Tim: A large screen today comes with a lot of tradeoffs. Customers are looking at size, but they’re also looking at „do photos show the right color?“ White balance, reflectivity, battery life, longevity…all very important. Our customers want us to weigh those and come out with a decision. At this point we think the Retina display is the best. In a hypothetical world where tradeoffs don’t exist, screen size would be a differentiation.

Walt: Let’s talk about control…open vs. closed. Facebook did Facebook Home, which hasn’t done well. I understand they talked to you about it, and Apple wouldn’t let anyone take over the lock screen. Your keyboard, recognition, predictive typing, etc. hasn’t kept up with Android. They allow others to make that technology. Have you given thought to a little less control?

Tim: Of course. In general, you’ll see us opening up more APIs in the future, but not to the degree where customers are at risk of bad experiences. Always a fine line, or maybe not so fine. The customer pays us to make choices on their behalf. But you’ll see us open up more.

Q: Best products have great services, and Google is running circles around you with search, maps, etc. What services are coming to help keep people on iOS?

A: iMessage is an interesting service…we deliver 2 billion messages per day. iTunes delivering incredible content. FaceTime is used tremendously. But we’re making tons of adjustments in services…the magic is where hardware, software, and services meet.

Q: What’s going on with maps?

A: It’s very important…one reason why we’re investing as much as we are. Mapping is complex, and not just underlying data, but things like POIs and other pieces. We’ve made many, many improvements.

Q: Is Apple Maps fixed?

A: We screwed up there. Things are greatly improved, and we’re putting a lot of bright people on it. Still work to do.

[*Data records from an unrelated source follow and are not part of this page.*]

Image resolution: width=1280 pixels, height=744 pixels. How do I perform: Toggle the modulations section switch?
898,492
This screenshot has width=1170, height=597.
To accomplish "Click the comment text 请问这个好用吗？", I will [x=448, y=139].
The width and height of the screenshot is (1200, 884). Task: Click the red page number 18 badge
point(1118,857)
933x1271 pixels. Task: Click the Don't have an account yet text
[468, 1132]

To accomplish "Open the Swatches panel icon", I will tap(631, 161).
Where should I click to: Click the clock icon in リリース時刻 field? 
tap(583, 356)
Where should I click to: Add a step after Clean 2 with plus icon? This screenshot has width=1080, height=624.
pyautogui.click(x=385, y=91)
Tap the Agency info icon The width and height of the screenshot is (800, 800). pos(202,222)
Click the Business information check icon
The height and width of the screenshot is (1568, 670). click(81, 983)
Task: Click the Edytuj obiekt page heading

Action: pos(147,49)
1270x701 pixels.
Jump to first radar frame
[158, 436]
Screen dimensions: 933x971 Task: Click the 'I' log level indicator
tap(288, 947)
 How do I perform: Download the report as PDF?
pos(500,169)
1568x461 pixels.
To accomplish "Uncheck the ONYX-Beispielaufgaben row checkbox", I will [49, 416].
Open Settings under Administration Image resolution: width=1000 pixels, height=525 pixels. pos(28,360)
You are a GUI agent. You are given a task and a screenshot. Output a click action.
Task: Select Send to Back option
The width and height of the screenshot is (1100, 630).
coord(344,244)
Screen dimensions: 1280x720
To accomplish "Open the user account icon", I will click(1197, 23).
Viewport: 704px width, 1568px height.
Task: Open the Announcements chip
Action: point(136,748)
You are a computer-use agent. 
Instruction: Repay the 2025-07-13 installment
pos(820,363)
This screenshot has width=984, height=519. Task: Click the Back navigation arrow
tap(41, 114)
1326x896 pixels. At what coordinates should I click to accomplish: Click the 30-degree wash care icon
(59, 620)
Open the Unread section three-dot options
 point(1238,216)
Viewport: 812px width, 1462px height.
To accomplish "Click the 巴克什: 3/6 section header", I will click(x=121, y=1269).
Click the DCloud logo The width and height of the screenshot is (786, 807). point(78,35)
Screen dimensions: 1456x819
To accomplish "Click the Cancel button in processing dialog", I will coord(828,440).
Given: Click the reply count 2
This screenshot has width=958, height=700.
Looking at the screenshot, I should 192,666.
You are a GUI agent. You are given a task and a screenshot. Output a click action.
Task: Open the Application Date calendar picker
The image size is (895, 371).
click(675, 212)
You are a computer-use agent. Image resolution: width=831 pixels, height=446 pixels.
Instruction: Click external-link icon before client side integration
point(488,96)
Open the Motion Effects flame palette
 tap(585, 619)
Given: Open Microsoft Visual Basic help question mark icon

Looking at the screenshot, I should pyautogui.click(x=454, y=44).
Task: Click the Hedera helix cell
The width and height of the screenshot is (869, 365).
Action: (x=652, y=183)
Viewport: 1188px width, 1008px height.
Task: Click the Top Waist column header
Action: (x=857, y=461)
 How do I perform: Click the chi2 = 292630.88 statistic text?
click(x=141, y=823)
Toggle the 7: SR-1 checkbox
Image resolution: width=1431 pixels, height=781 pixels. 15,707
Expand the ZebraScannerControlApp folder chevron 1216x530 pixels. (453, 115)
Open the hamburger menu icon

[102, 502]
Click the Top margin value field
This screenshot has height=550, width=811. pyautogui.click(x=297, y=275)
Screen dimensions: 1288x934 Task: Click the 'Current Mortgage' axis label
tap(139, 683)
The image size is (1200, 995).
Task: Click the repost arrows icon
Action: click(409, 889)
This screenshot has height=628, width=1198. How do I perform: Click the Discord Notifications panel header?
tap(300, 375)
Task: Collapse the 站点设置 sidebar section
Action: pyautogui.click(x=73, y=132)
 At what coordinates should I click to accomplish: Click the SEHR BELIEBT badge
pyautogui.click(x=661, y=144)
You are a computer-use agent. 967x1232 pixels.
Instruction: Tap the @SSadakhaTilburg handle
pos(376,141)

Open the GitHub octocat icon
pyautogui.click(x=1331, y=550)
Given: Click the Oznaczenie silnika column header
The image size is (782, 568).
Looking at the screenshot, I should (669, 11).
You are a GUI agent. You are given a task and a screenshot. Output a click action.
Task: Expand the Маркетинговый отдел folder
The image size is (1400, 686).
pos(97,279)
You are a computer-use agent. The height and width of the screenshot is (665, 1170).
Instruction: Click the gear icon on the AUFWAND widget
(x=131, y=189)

Q: On the Mac, iLife was a differentiator. Is it important to have something similar for iOS?

A: On the iPad, productivity has been very key. Some were concerned it would be consumption-only, but it isn’t. We got iWork on there, and Pages is the most popular paid app of all time on iPad. We have GarageBand, iMovie, etc. We’ve tried to put balance on content creation. You’ll continue to see some cool things there.